• PROBLEM DETAILS
Edit the lines from the one containing "706x380 pixels. At" through the one containing "[x=55, y=33]", inclusive, by replacing "Collapse" with "Expand" and leaving everything else unchanged. Return only those lines and omit the pictures.

• RECORDS SUPPLIED
........

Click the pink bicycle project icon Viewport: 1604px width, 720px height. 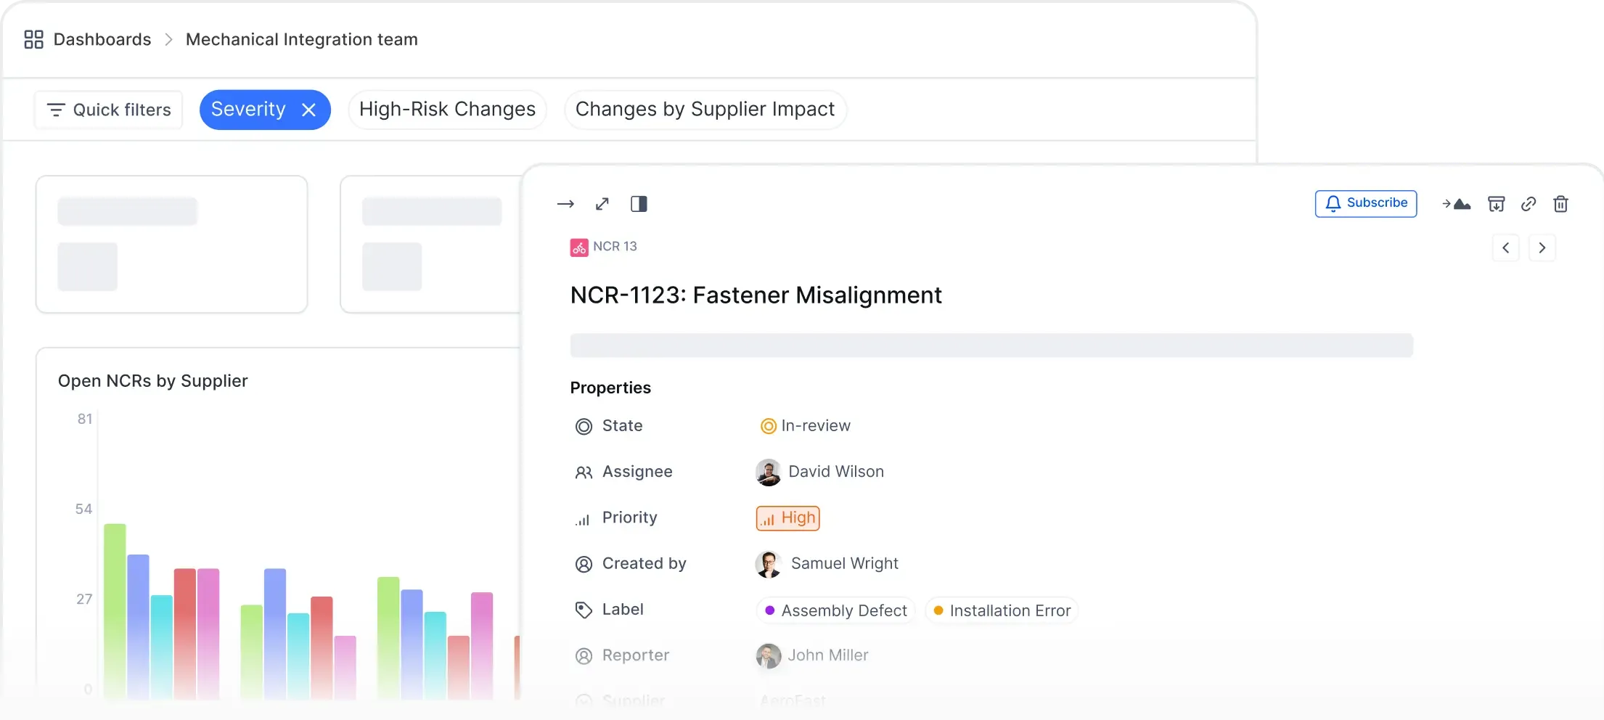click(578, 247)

........

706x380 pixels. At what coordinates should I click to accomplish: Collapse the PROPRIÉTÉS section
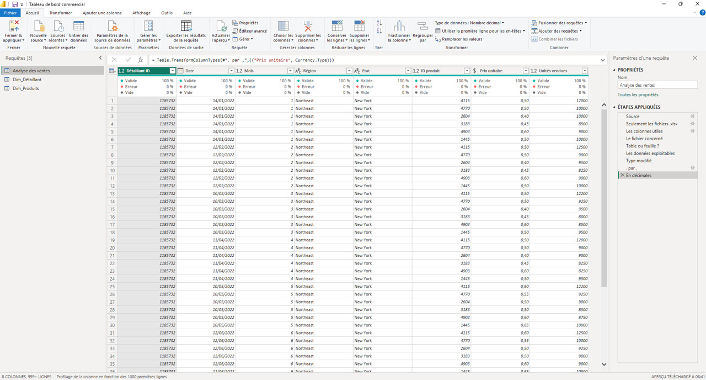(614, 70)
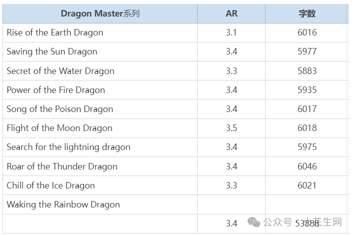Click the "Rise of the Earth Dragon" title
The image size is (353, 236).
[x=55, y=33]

........

• ANSWER TO THE PROBLEM
706x380 pixels. At what coordinates should I click to accomplish: Expand the PROPRIÉTÉS section
(614, 70)
Click the "Rise of the Earth Dragon" title
The image size is (353, 236).
[x=55, y=33]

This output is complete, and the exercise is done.